Война была окончена в Испании, ее перенесли на французскую территорию, и Испания могла торжествовать победу и полную свою независимость, которую она отстаивала с неутомимой энергией в течение почти 5 лет тяжелой и страшной борьбы.

Она свергла чужеземное владычество, отвергла все те реформы, которые, для оживления обнищалой и отсталой страны, предлагал провести в ней Наполеон. Что же сделала она сама за это время, — время, когда народ был всецело предоставлен самому себе, собственным силам, собственной воле, когда центральной власти не существовало de facto, ибо ее никто не признавал — признавались только свои хунты, — хунты тех отдельных областей, которые зажили старой жизнью, — жизнью того времени, когда они были независимы?

» **ЧТО СДЕЛАТЬ**:
a – Сколько времени, согласно тексту об Испании, длилась борьба за её независимость?
b – Переведите на английский язык предложение из текста об Испании: «Война была окончена в Испании, ее перенесли на французскую территорию, и Испания могла торжествовать победу и полную свою независимость, которую она отстаивала с неутомимой энергией в течение почти 5 лет тяжелой и страшной борьбы».
c – Верните из текста об Испании отрывок от слов «Война была окончена» до слов «и страшной борьбы.» включительно.

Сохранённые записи

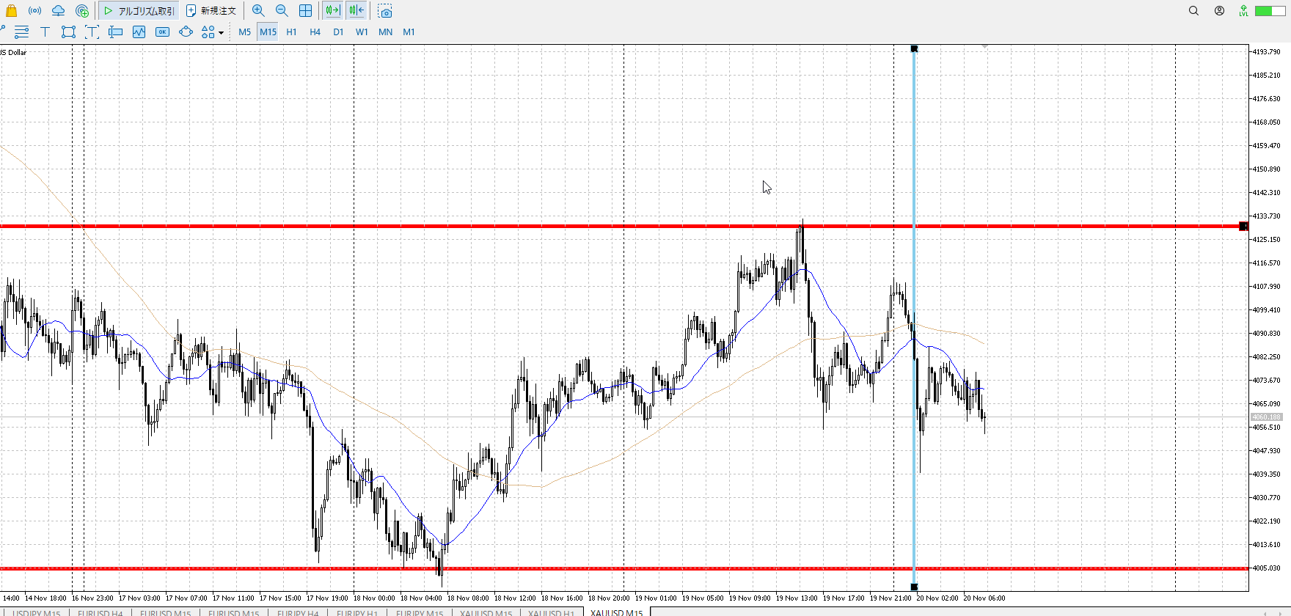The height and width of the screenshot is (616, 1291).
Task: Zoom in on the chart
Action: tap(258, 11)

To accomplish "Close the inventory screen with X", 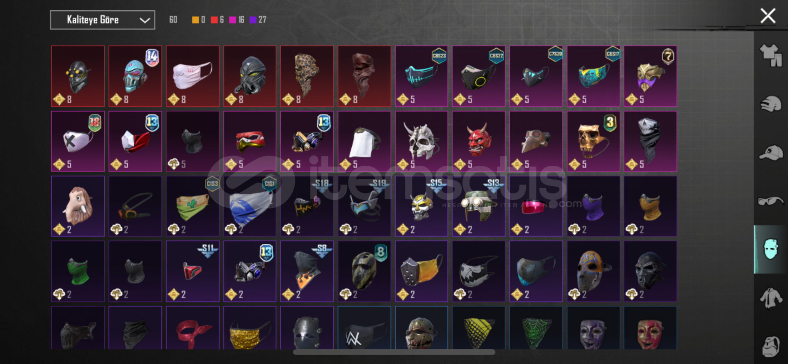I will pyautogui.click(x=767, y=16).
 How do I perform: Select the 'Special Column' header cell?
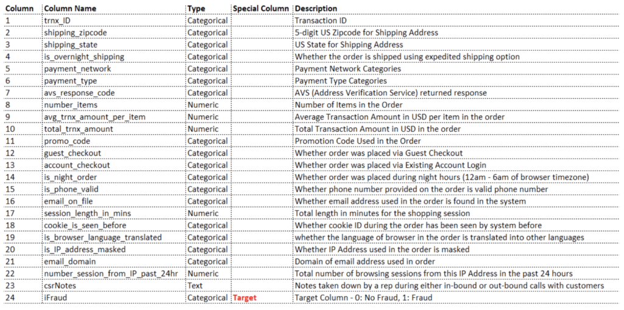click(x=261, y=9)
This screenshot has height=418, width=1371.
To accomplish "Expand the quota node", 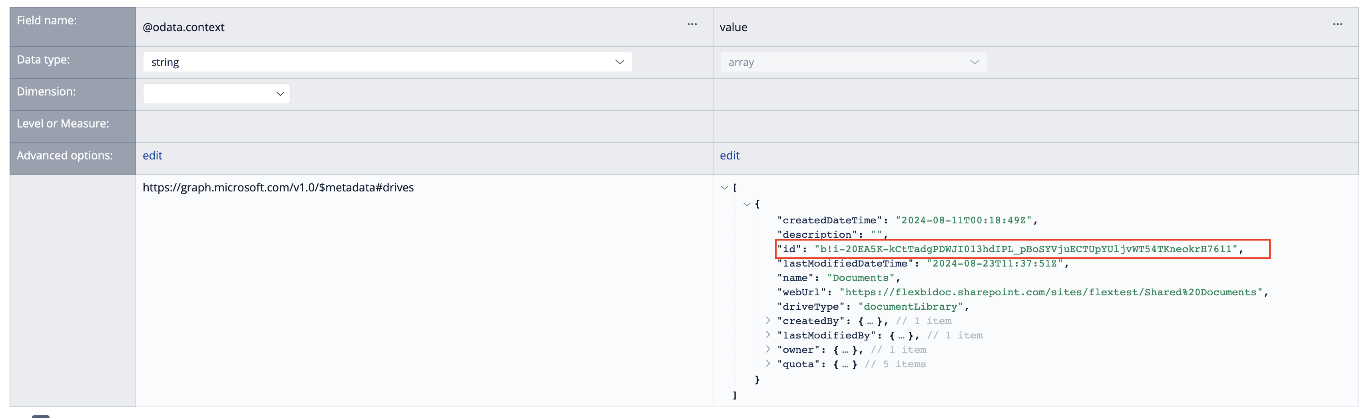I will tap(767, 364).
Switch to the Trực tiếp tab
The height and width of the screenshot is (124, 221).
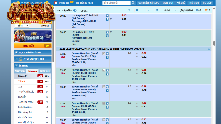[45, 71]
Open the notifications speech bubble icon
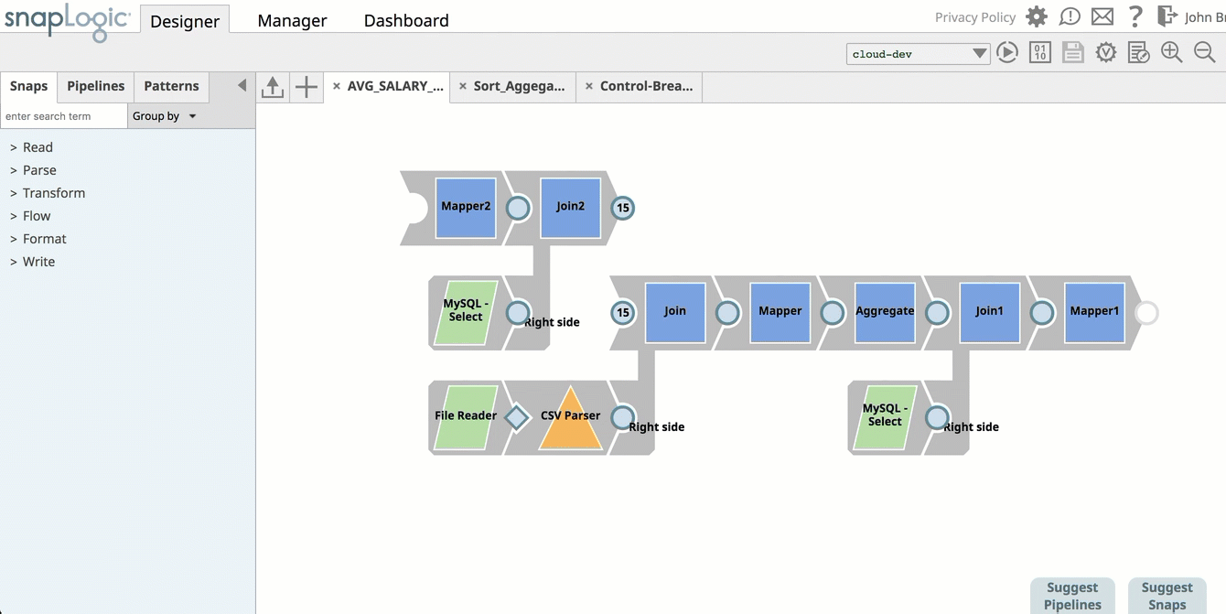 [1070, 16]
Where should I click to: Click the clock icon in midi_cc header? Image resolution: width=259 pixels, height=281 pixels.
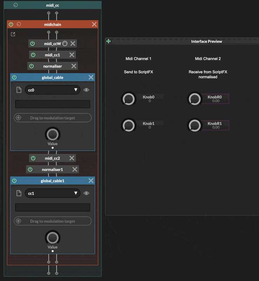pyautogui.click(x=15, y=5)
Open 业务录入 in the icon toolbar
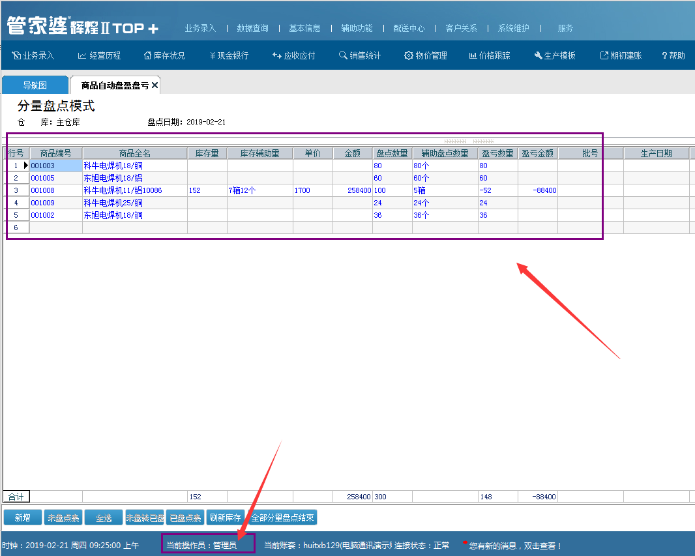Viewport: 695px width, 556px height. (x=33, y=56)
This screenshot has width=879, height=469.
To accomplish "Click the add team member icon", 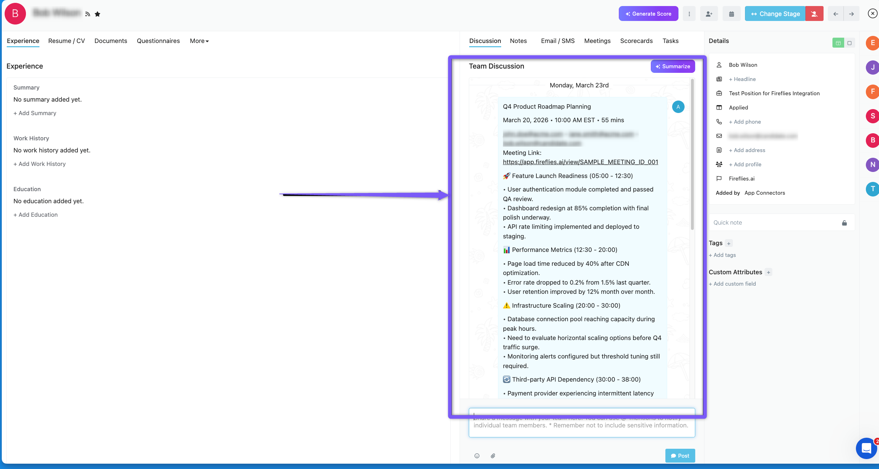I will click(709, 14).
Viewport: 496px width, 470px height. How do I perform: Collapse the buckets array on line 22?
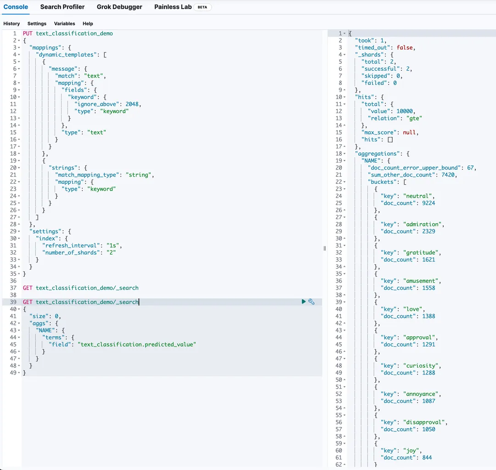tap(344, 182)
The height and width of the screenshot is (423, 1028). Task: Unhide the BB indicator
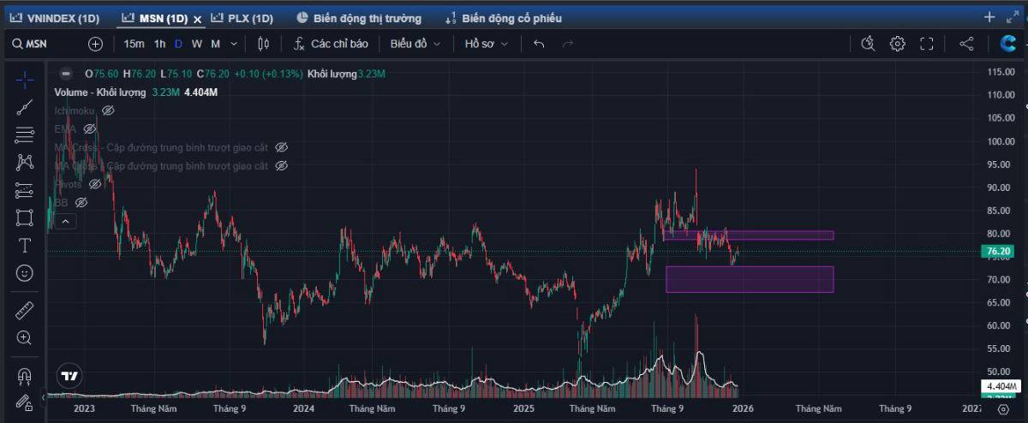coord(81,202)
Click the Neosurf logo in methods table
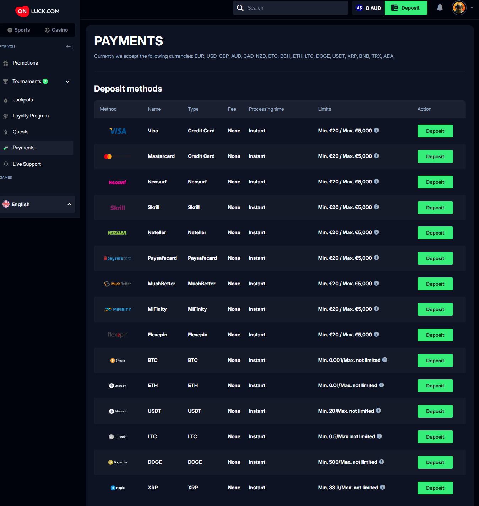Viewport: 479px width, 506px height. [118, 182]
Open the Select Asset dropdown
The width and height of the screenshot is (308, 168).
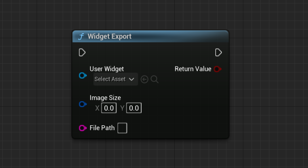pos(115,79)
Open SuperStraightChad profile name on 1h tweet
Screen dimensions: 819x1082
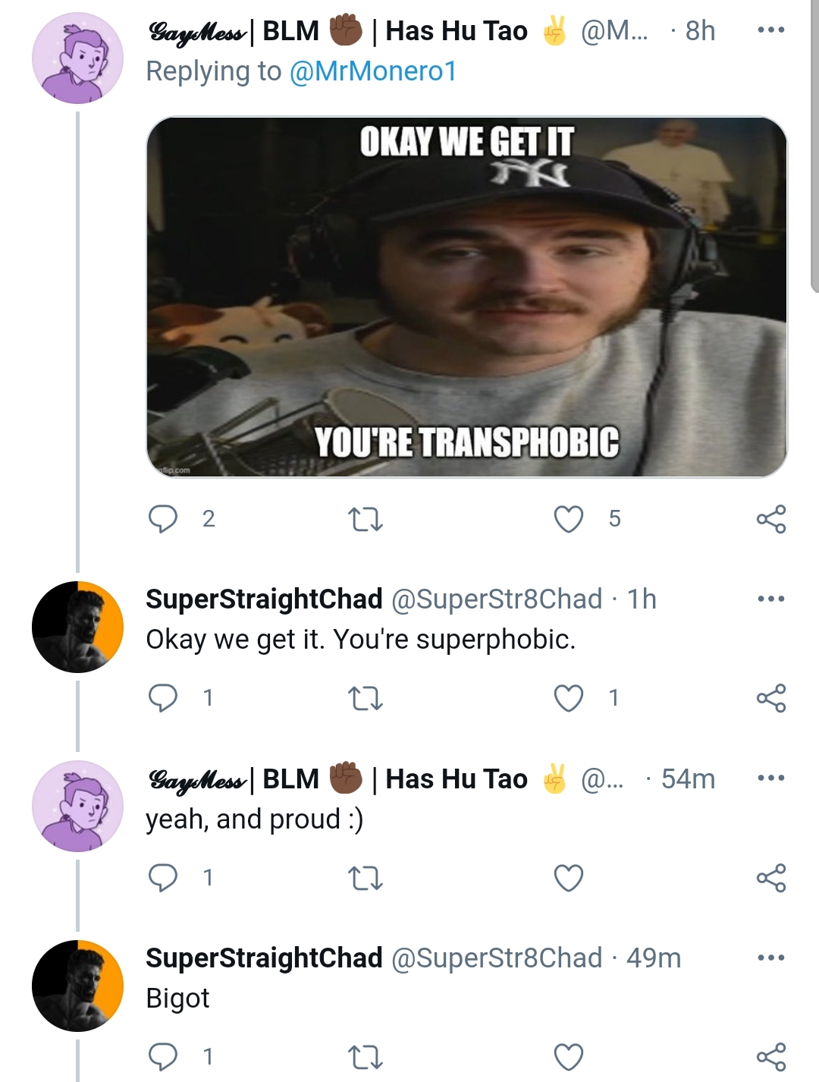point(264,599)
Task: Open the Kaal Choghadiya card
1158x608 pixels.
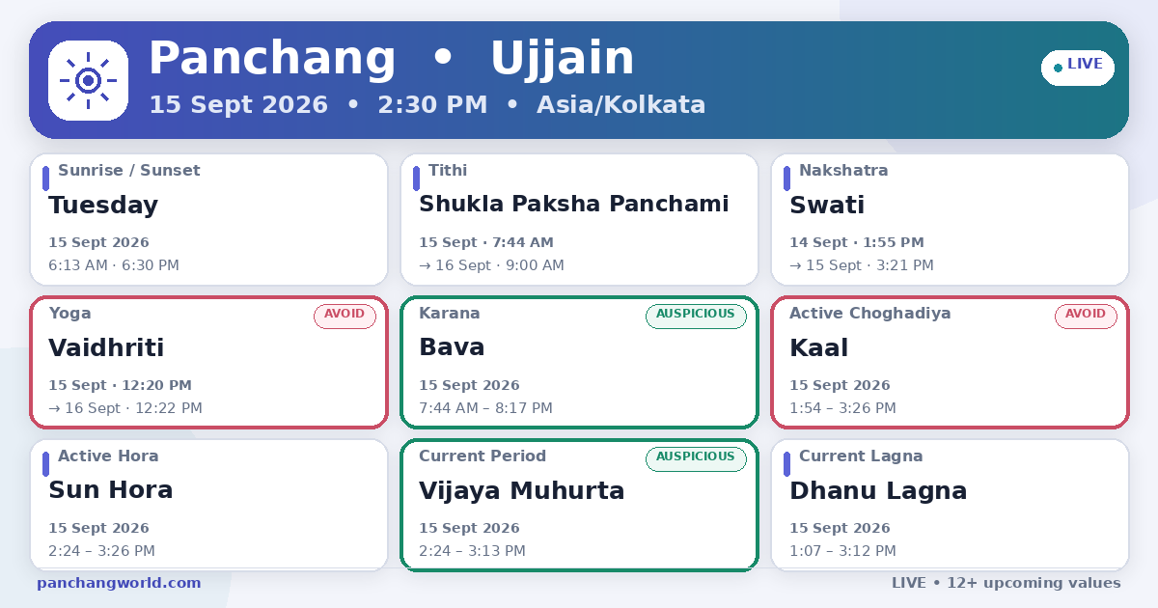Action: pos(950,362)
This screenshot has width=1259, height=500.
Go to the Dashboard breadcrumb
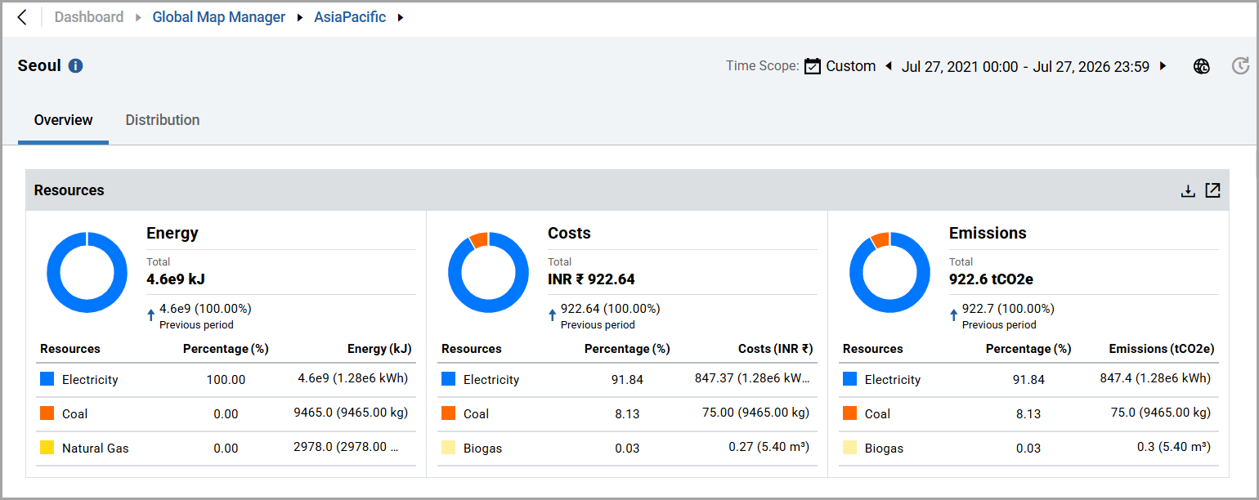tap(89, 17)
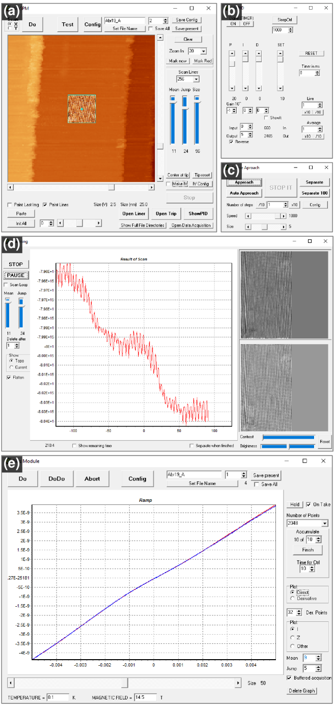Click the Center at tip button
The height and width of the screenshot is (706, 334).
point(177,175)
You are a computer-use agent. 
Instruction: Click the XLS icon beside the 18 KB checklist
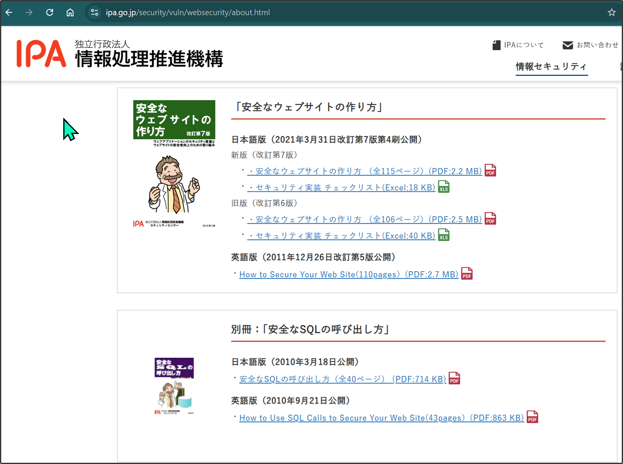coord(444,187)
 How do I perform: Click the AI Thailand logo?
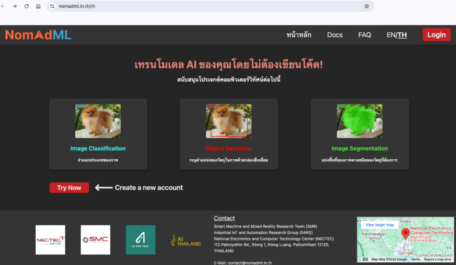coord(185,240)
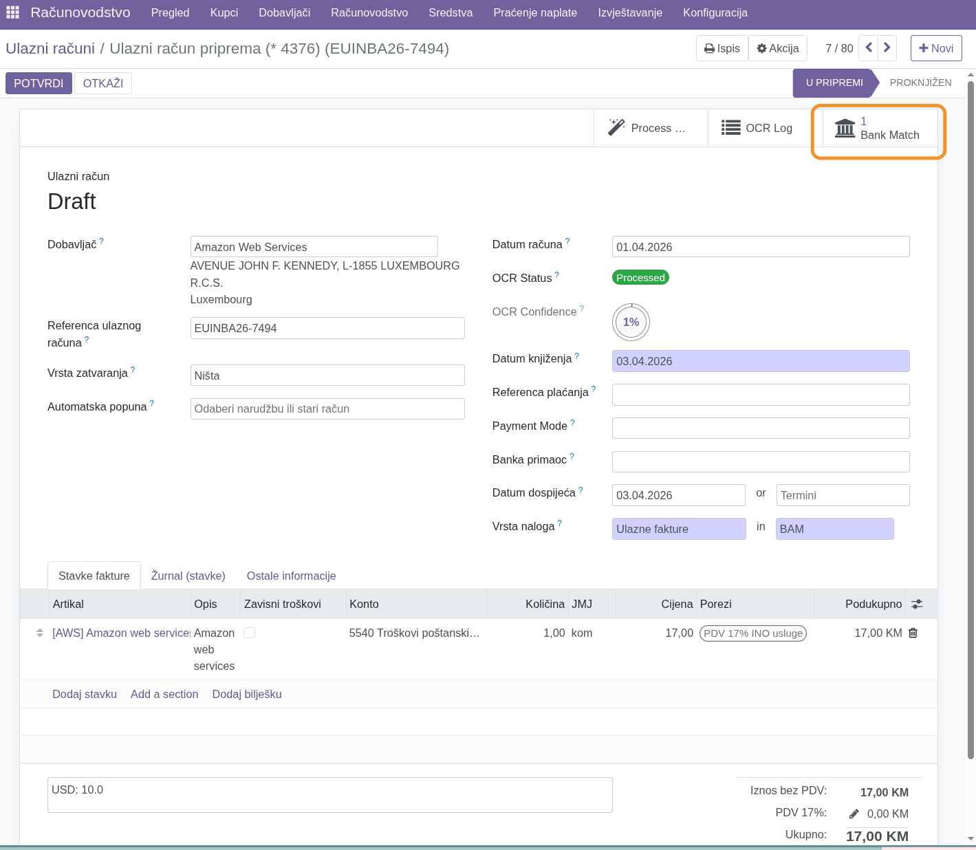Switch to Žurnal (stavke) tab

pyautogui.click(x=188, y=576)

» **ОТВЕТЫ ПО НОМЕРАМ**:
a – Почти 5 лет.

b – The war in Spain was over; it had been carried onto French territory, and Spain could celebrate victory and its complete independence, which it had defended with tireless energy through almost five years of hard and terrible struggle.

c –
Война была окончена в Испании, ее перенесли на французскую территорию, и Испания могла торжествовать победу и полную свою независимость, которую она отстаивала с неутомимой энергией в течение почти 5 лет тяжелой и страшной борьбы.